【問95】eco検定 練習問題|種の保存法のしくみ
生物多様性と自然共生社会 問15/20難易度A(易しい)
問題文
種の保存法(絶滅のおそれのある野生動植物の種の保存に関する法律)に関する記述として、最も適切なものはどれか。
- 1.海外から導入された生物の中で生態系に被害を及ぼすおそれのあるものを指定し、その飼養や輸入などを規制する法律である
- 2.人が飼育する動物について適正な取扱いや虐待の防止などを定め、動物の愛護と適正な管理を図ることを目的とした法律である
- 3.国内や国外の絶滅のおそれのある野生動植物の種を指定し、捕獲や譲渡などを規制することで種の保存を図る法律である
- 4.遺伝子組換え生物などが野生の動植物に及ぼす影響を防止するため、その使用や輸出入の手続きを定めた法律である
解説
正解は3。
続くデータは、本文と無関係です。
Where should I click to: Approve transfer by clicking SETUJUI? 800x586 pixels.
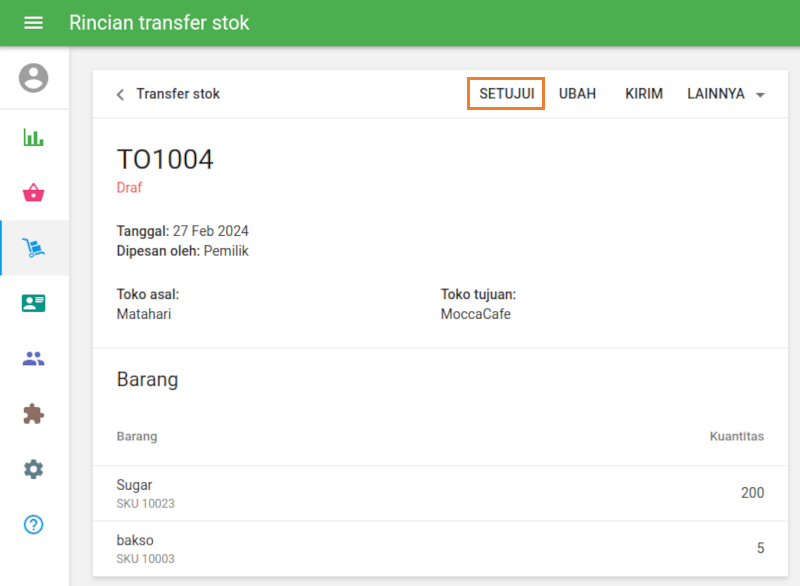505,93
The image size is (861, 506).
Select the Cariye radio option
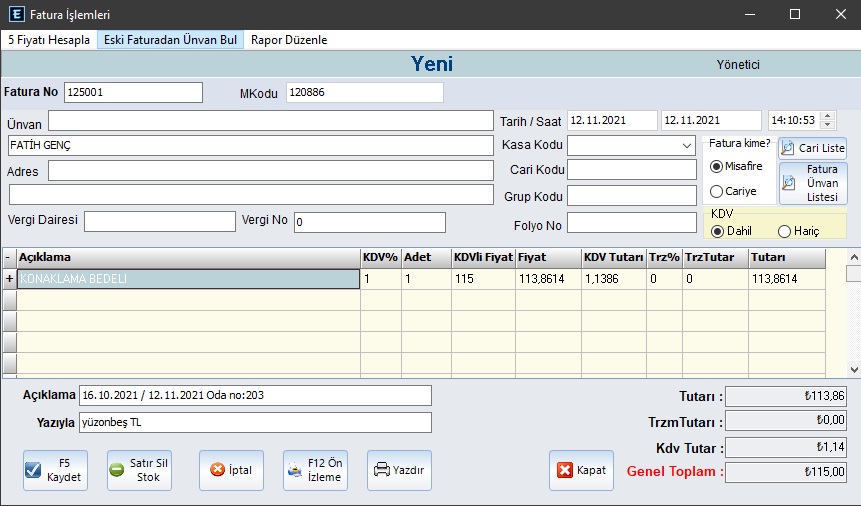tap(716, 191)
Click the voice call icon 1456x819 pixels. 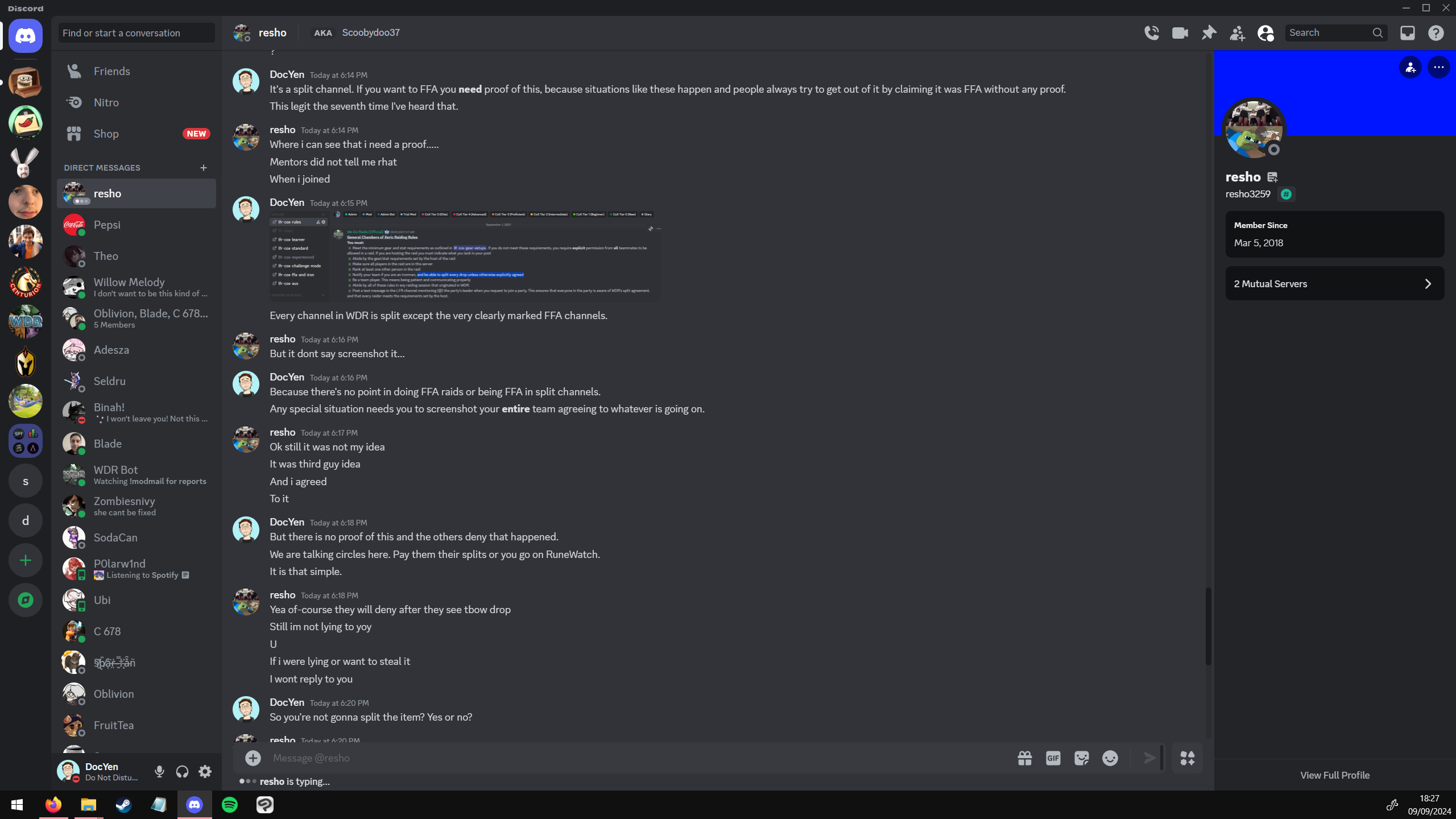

種の保存法は、絶滅のおそれのある野生動植物の種を国内希少野生動植物種や国際希少野生動植物種として指定し、捕獲・採取・譲渡や、それらから作られた製品の取扱いなどを規制することで、種そのものの存続を図る法律である。個体や種そのものを保護の対象とする点に特徴がある。
1は誤り。これは外来生物法についての説明であり、対象が国内外の在来の希少種ではなく海外から導入された生物である点が種の保存法とは異なる。2は誤り。これは動物愛護管理法についての説明であり、対象が人の飼育下にある動物である点で、野生の希少種を対象とする種の保存法とは異なる。4は誤り。これは遺伝子組換え生物の使用等の規制に関する法律についての説明であり、対象が遺伝子組換え生物である点が種の保存法とは異なる。
種の保存法は野生の「種」そのものを保護の対象とする法律であり、飼育動物や外来生物を対象とする他の制度と混同しないように整理しておきたい。